Entries shown
────────────────────
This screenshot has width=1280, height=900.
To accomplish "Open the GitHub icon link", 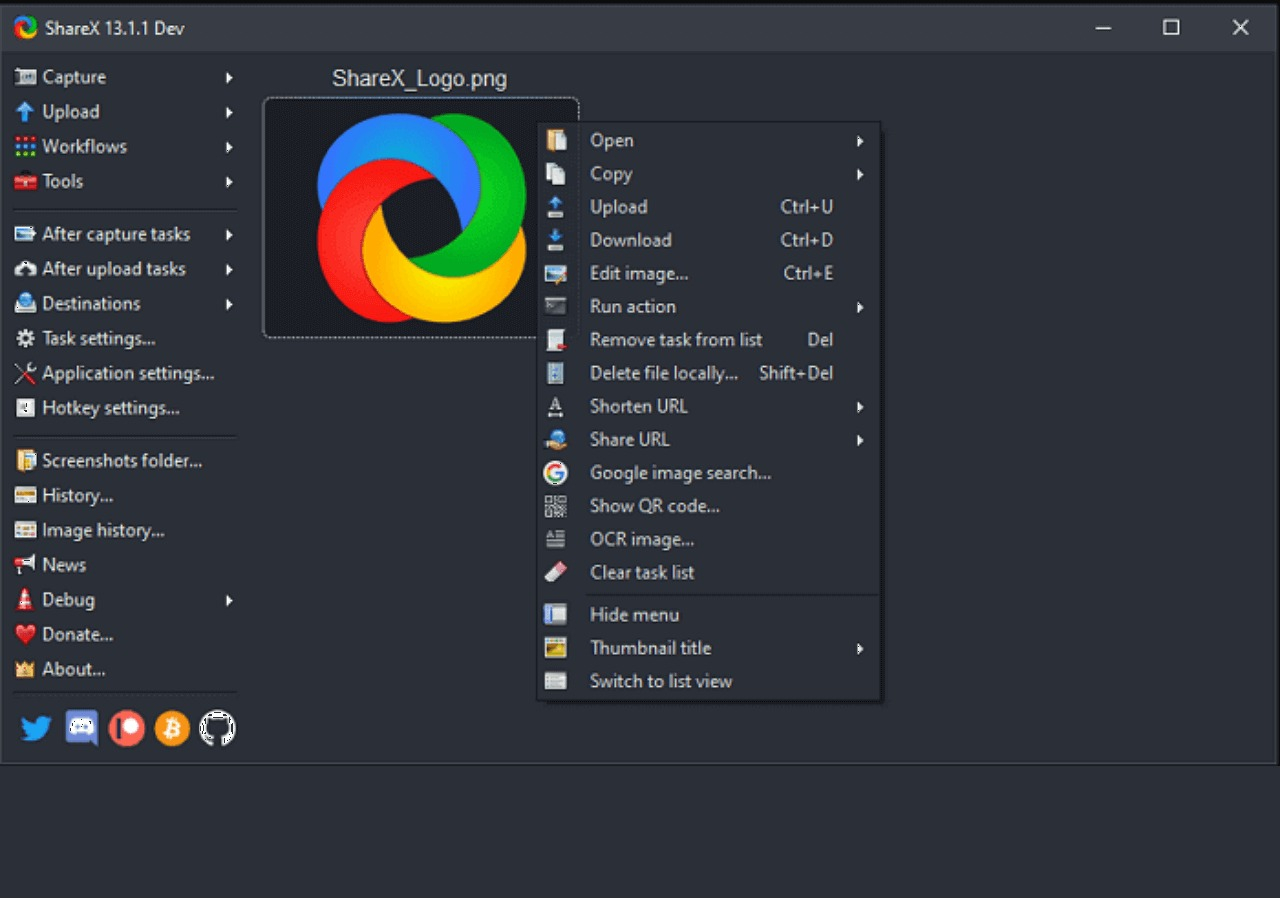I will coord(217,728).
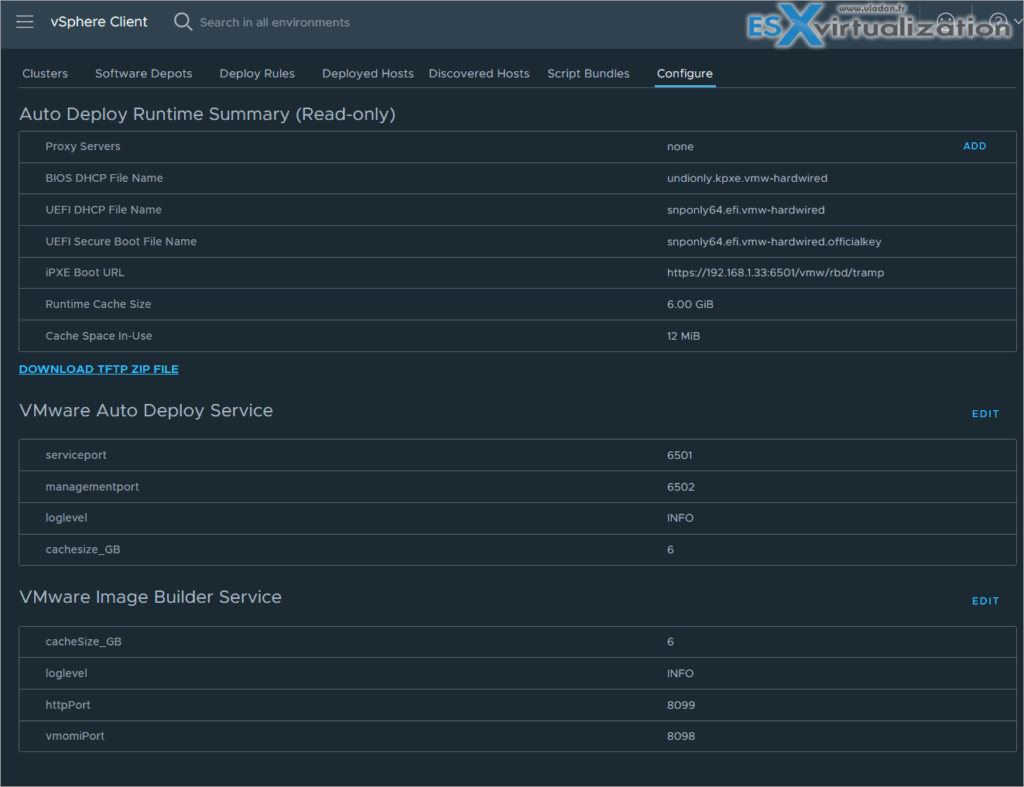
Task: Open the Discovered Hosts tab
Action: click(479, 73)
────────────────────
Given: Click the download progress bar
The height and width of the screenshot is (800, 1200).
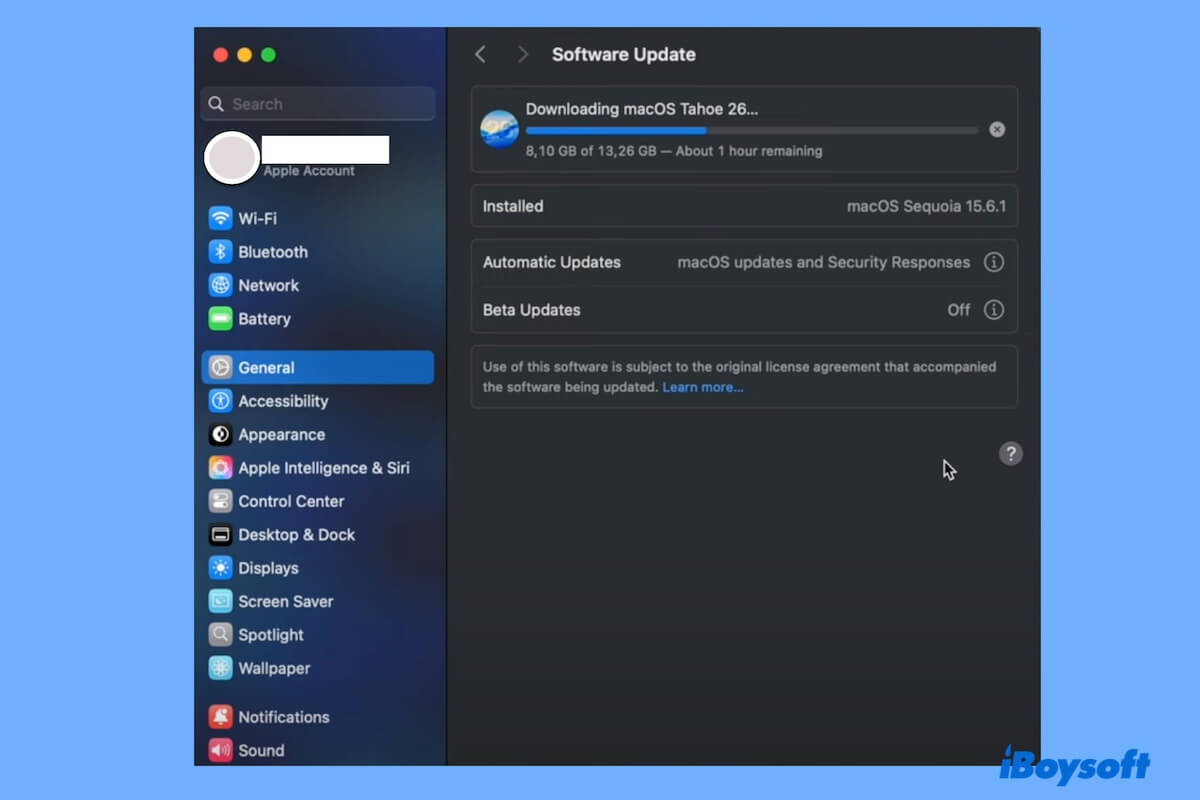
────────────────────
Task details
Search the material above for "height". Copy each line that has it.

Problem solution
This screenshot has width=1280, height=900.
The height and width of the screenshot is (800, 1200).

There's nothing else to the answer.